**** RECORDS TO USE

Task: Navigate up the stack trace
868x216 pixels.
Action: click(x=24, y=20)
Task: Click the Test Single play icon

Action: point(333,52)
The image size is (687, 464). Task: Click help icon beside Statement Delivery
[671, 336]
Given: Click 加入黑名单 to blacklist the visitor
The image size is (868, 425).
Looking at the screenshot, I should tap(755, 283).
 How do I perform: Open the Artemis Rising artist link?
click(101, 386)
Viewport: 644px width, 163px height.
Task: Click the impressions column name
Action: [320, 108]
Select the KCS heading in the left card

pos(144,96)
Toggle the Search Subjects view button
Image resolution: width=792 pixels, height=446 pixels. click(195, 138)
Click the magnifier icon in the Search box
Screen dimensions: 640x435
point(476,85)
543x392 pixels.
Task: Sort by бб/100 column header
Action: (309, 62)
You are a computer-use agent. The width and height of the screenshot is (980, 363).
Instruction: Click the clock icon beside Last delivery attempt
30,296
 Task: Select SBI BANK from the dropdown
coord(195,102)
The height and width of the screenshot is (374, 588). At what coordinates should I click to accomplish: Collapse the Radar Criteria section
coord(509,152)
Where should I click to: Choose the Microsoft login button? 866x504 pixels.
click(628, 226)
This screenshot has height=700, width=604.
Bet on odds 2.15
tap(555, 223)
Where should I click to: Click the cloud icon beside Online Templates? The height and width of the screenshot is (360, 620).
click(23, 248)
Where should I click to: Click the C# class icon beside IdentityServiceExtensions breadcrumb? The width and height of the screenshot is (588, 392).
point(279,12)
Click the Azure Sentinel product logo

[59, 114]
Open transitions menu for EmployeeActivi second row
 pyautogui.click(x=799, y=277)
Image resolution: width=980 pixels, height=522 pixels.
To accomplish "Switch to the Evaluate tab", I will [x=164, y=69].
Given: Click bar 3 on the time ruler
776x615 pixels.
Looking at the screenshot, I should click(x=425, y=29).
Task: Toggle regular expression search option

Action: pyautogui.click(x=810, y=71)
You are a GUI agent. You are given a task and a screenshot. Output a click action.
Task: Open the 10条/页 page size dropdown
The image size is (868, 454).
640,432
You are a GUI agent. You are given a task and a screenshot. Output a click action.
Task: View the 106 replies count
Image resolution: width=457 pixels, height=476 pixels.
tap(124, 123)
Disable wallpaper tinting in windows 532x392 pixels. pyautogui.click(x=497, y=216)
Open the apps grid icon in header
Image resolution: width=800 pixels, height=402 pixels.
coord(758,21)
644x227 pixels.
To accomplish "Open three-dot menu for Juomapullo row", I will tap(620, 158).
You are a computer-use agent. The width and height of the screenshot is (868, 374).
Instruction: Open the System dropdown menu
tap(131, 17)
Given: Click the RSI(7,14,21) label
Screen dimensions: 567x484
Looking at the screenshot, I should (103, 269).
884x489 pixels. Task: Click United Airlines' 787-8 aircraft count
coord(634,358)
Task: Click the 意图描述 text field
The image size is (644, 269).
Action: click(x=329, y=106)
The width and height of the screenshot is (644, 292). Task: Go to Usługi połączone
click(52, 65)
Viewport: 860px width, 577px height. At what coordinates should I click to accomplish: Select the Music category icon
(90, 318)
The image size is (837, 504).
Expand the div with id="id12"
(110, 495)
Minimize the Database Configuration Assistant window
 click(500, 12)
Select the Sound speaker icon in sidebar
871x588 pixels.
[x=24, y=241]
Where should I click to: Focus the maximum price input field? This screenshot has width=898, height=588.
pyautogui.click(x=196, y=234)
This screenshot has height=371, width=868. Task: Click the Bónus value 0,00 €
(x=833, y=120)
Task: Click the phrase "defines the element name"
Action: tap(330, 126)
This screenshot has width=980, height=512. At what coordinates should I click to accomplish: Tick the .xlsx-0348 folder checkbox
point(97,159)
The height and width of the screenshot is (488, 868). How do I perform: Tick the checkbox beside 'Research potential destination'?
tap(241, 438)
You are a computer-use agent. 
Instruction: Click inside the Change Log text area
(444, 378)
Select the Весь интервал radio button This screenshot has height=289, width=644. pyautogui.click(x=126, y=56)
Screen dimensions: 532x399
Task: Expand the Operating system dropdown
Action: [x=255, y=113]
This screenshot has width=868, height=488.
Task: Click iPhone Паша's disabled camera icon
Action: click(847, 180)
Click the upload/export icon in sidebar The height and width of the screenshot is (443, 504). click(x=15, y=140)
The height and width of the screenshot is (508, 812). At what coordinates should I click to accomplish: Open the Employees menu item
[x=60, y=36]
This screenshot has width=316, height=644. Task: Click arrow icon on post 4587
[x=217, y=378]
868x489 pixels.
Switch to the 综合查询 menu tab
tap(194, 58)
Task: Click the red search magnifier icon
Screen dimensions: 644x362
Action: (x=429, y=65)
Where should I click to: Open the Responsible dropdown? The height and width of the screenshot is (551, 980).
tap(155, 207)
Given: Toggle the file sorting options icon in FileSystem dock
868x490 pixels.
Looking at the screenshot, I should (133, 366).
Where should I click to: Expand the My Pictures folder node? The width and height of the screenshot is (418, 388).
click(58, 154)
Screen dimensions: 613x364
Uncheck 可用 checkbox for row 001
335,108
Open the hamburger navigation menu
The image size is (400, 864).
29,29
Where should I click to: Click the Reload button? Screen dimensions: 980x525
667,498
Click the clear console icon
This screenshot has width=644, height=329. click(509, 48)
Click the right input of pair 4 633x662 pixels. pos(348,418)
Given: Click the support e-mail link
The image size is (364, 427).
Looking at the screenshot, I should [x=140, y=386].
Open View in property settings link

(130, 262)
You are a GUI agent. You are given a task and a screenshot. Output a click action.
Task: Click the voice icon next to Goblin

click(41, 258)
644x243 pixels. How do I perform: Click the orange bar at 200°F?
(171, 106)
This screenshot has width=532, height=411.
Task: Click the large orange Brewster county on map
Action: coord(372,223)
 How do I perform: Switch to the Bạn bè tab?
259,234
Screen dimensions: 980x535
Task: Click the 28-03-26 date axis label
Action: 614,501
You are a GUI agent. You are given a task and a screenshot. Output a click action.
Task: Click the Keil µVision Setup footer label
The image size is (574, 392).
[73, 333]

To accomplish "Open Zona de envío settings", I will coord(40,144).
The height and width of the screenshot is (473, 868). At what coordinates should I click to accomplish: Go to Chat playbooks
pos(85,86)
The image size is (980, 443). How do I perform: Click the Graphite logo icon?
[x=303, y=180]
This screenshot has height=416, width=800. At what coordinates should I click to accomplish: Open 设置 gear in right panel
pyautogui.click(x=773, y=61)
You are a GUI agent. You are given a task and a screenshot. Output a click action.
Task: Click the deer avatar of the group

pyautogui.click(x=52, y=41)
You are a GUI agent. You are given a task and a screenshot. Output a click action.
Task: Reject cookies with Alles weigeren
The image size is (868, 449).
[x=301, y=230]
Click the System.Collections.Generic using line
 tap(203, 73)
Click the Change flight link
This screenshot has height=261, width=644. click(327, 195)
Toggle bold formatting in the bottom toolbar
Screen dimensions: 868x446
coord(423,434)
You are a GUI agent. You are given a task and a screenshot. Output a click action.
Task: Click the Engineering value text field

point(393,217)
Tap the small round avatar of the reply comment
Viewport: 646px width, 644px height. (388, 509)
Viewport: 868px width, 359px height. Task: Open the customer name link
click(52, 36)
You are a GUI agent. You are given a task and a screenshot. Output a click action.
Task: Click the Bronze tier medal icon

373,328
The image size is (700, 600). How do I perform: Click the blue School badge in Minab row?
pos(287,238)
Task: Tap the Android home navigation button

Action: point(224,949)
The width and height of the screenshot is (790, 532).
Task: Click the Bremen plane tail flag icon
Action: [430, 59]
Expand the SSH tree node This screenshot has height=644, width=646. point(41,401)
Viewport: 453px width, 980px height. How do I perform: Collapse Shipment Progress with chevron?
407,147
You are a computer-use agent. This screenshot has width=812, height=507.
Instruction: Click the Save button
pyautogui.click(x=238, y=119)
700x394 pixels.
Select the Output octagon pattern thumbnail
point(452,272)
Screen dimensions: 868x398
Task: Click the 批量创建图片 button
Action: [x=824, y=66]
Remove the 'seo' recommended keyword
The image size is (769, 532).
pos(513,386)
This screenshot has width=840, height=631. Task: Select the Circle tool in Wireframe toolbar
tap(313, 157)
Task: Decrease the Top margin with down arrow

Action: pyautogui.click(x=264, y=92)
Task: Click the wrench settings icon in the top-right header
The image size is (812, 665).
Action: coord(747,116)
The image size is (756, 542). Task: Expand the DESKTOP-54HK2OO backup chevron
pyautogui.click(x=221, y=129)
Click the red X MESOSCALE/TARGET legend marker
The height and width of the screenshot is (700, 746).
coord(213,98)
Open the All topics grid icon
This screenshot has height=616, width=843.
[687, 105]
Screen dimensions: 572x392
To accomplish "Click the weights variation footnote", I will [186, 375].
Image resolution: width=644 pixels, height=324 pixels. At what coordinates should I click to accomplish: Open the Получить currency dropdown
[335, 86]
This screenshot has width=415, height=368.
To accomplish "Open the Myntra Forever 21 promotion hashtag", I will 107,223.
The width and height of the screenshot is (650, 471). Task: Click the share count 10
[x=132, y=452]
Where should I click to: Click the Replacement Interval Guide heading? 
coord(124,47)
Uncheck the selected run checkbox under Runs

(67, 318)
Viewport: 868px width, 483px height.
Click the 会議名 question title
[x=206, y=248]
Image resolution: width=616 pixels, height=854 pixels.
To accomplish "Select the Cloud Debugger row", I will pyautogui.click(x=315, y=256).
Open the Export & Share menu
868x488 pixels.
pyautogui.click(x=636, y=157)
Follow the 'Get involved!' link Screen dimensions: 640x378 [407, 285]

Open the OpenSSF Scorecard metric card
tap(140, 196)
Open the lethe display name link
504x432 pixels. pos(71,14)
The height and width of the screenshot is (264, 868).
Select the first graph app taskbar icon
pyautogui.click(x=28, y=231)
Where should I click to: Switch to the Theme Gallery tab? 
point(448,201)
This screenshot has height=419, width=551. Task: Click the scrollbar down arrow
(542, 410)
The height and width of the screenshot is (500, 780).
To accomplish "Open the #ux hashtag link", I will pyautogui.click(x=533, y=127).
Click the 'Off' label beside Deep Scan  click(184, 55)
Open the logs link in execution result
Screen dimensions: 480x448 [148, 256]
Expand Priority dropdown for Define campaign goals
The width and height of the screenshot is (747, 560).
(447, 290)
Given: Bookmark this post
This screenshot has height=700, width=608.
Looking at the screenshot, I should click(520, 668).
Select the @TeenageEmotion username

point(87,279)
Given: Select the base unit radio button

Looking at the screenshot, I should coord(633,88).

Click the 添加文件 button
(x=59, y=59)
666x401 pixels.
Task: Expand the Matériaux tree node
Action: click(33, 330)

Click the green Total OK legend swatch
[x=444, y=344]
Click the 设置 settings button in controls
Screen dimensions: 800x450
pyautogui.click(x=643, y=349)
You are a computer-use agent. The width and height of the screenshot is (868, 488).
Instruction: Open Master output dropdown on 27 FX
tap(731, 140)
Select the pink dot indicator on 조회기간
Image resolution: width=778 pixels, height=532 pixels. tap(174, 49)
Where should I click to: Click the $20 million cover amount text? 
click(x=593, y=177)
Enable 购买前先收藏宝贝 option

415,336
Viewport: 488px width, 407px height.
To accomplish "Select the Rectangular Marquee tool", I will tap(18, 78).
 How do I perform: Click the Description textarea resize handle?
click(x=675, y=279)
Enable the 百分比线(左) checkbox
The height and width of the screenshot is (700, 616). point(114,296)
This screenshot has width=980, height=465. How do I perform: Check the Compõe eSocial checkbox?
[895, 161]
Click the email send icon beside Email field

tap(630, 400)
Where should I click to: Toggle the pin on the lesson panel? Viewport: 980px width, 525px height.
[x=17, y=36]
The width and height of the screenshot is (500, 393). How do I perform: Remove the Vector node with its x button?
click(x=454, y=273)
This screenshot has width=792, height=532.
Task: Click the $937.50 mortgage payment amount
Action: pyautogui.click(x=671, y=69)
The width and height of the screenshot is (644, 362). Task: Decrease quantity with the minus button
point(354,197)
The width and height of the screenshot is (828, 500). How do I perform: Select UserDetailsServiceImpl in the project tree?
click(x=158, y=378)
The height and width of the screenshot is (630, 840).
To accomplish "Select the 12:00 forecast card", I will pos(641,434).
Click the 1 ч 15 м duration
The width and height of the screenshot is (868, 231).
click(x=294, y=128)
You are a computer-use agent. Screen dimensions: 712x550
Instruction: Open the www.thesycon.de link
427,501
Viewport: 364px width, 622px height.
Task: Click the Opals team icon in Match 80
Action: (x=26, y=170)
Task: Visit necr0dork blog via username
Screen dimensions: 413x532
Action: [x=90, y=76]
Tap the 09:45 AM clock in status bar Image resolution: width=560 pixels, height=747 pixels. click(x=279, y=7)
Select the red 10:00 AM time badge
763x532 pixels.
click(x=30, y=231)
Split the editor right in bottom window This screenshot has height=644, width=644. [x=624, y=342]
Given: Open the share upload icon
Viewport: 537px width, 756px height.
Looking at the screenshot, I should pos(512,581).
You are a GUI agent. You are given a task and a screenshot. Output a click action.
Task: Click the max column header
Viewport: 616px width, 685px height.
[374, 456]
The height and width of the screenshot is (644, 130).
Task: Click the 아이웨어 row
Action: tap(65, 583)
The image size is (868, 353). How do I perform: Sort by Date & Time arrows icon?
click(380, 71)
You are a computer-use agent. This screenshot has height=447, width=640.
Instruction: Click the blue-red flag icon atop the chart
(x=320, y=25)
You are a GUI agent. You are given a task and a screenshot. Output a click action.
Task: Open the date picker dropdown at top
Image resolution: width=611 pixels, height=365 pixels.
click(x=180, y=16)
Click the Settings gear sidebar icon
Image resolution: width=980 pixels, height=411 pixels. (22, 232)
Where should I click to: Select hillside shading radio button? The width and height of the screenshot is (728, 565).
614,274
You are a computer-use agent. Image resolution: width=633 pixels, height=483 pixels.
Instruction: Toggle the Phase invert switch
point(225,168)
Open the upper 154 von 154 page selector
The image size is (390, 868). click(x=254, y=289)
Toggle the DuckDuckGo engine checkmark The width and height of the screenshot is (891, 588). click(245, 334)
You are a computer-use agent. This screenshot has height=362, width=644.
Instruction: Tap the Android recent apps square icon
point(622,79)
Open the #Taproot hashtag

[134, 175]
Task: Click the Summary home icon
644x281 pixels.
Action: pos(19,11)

********

## EXERCISE REQUIREMENTS
Your output should consist solely of the lines from the beginning of the entries through the line containing "is (980, 363).", reproduced exactly.

## SOLUTION FOR THIS PROBLEM
Task: Navigate up the stack trace
868x216 pixels.
Action: click(x=24, y=20)
Task: Click the Test Single play icon

Action: point(333,52)
The image size is (687, 464). Task: Click help icon beside Statement Delivery
[671, 336]
Given: Click 加入黑名单 to blacklist the visitor
The image size is (868, 425).
Looking at the screenshot, I should tap(755, 283).
 How do I perform: Open the Artemis Rising artist link?
click(101, 386)
Viewport: 644px width, 163px height.
Task: Click the impressions column name
Action: [320, 108]
Select the KCS heading in the left card

pos(144,96)
Toggle the Search Subjects view button
Image resolution: width=792 pixels, height=446 pixels. click(195, 138)
Click the magnifier icon in the Search box
Screen dimensions: 640x435
point(476,85)
543x392 pixels.
Task: Sort by бб/100 column header
Action: (309, 62)
You are a computer-use agent. The width and height of the screenshot is (980, 363).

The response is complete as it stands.